Friday, January 26, 2007

Dayn Perry Strikes Out with Article

I’m in a bit of a bad mood. I’m tired and cranky, so I’ve decided to take it out on Dayn Perry from Perry wrote an article entitled “Cubs Only Have A Decent Shot to Win NL Central,” which to start with is a horrible headline. Even if the article itself proves the headline, it is still a horrible title for an article.

In the article, Perry makes some observations about the Cubs that are wrong, while others are just plain absurd. For instance:

“Long-term, the contracts doled out to Soriano (eight years), Lilly (four years), DeRosa (three years), and Marquis (three years) make little sense.”

Perry is correct that the contracts make little sense, unless you first consider that 1) the market demanded these contracts, so if Hendry didn’t offer the contracts, someone else would have, and 2) by league rules, the Cubs are required to field a team and without these contracts, the Cubs wouldn’t have had enough players.

“But Hendry’s in job-saving mode, and if that means mortgaging the long-term health of the organization, then so be it.”

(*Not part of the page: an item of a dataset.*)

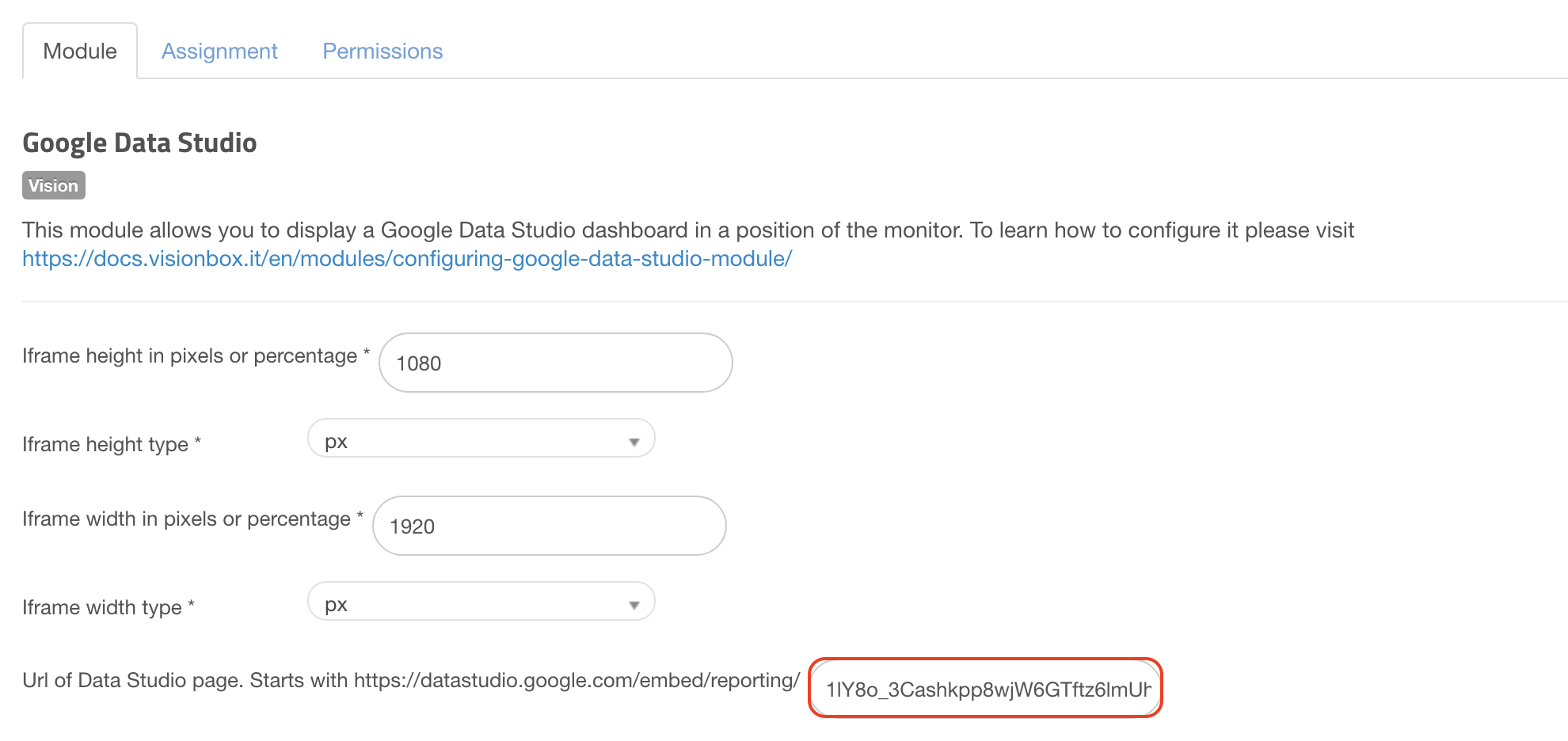Select the iframe width value field showing 1920
This screenshot has height=741, width=1568.
[548, 525]
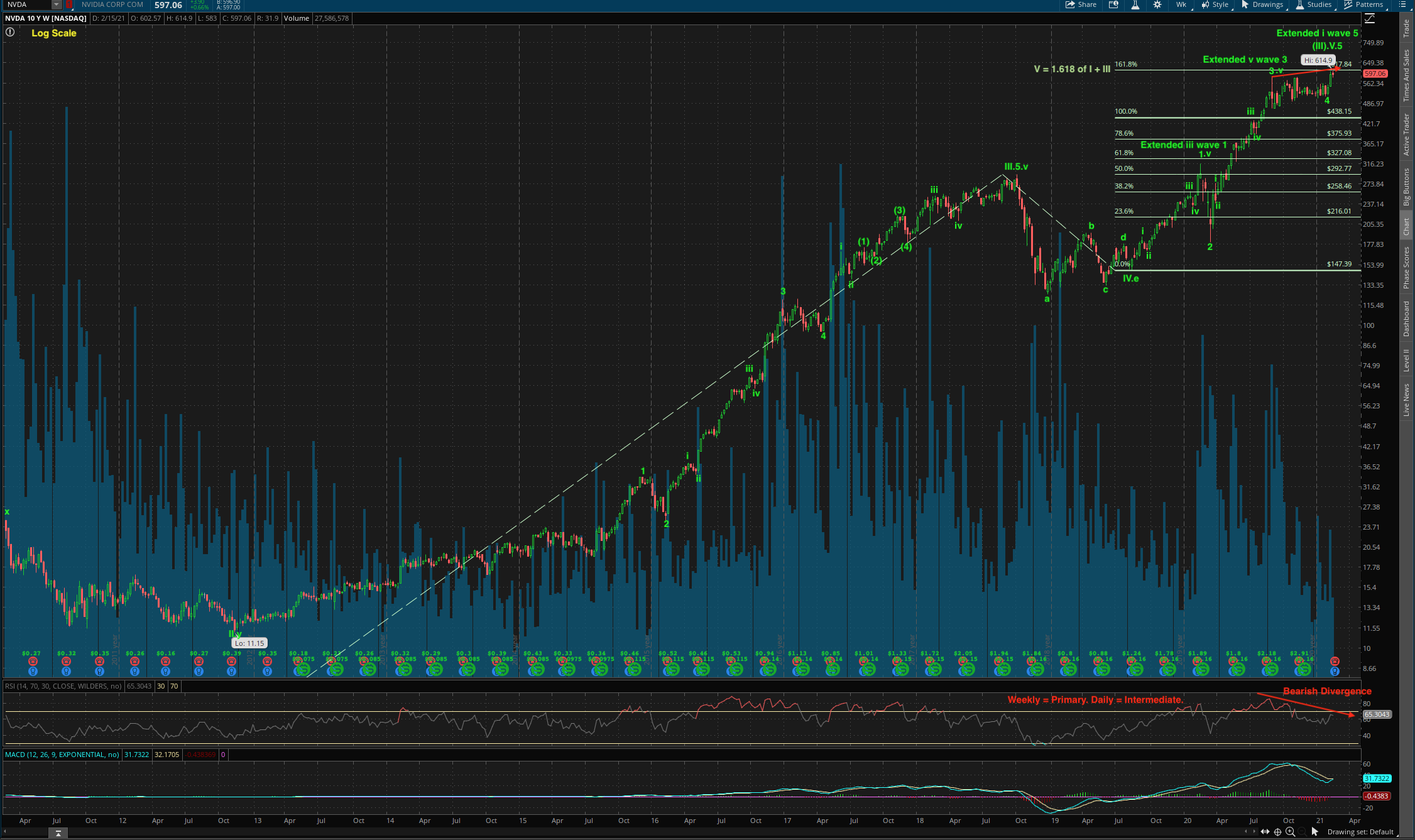Click the Share chart button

Why does Perry feel the long-term health of the team is in danger because Hendry signed some players to multi-year contracts? True, Soriano’s contract is unusually long, but Hendry had no option if he was going to sign Soriano. Without the eighth year of the contract, Soriano would have likely been an LA Angel.

As for the other examples Perry used, how many players can he point to that were in demand this off-season that signed one-year contracts? This is especially true of starting pitchers. Considering the way the market operated this off-season, the contracts of DeRosa, Lilly, and Marquis are not unusual at all.

“The Cubs’ moves are of course noteworthy, but the biggest thing in the Cubs favor – at least in the here and now – is that they toil in baseball’s weakest division.”

This is one of those things that, if you say it enough, you actually start to believe it. I think a very compelling argument can be made that the NL West was actually a weaker division than the NL Central in 2006, but regardless, consider this fact: For the past three seasons, the NL Central has provided the NL’s entry in the World Series, with the Cardinals winning the Fall Classic last year. Somehow that doesn’t sound like the weakest division to me.

“However, if the Cubs are going to return to the postseason for the first time since 2003…[Derrick] Lee must stay healthy.”

Why even discuss this? Derrick Lee has not spent a lot of time on the DL. Last year’s injury to his wrist was a fluke and Lee claims that he is 100% healed.

“The annual refrain is that Mark Prior needs to work 200 or so innings, and this year is no different.”

Wrong. The Cubs pitching staff has been built with the thought that Prior will not be available all year. The starting five should be Carlos Zambrano, Ted Lilly, Rich Hill, Jason Marquis, and most likely Wade Miller. In the wings are Neal Cotts, Sean Marshall, and Juan Mateo. If Prior doesn’t throw a pitch all year, the rotation is set. If he’s available and effective, the rotation is even better.

“Manager Lou Pinella needs to resist the temptation to bat Soriano in the leadoff spot. Soriano is a great power source, but he’s not an on-base threat, which is what the table setter needs to be.”

In theory, Perry may be right. But in fact, he is wrong. Soriano has been more productive in his career as a leadoff hitter than he has been hitting in any other spot in the order. Plus, if Frank Robinson felt batting Soriano leadoff with the Nationals last year was a good idea, that’s good enough for me.

“Jacque Jones must be platooned. Religiously. Jones has never been able to hit lefties, and with Matt Murton on the roster (and now out of a starting job) there’s no need to run him out there against port-siders.”

First, Jacque Jones has never been platooned in his career and he has somehow put together a rather nice career. During a miserable 2006 for the Cubs, Jones was a bright spot, hitting .285 with 27 HR and 81 RBI. True, Jones does not hit lefties very well, but to say he must be platooned in order for the Cubs to have a chance of returning to the playoffs is a huge, unsupported overstatement.

By the way, when did Matt Murton lose his starting job? According to both Hendry and Piniella, Murton is the starting left fielder. According to the depth chart on, Murton is still the starting left fielder. Where does Perry get his information?

“The pitching staff needs to continue racking up the strikeouts. The Cubs’ team defense, particularly in the outfield, is lacking. So the pitching staff, which led the NL in whiffs last season, must keep the ball out of play as often as possible.”

Striking out opposing hitters is a good thing, but saying it is necessary for the Cubs to make the postseason is nonsensical.

If the Yankees or Red Sox had made the moves in the off-season that the Cubs have made, Perry likely would have praised the teams’ efforts to build a winner after a down year. But because it was the Cubs making the moves, Perry felt obligated to be negative about the team’s off-season. It’s an old story. The Cubs are an easy target. But Perry does a poor job of supporting his argument. Plus, did I mention the article has a horrible title?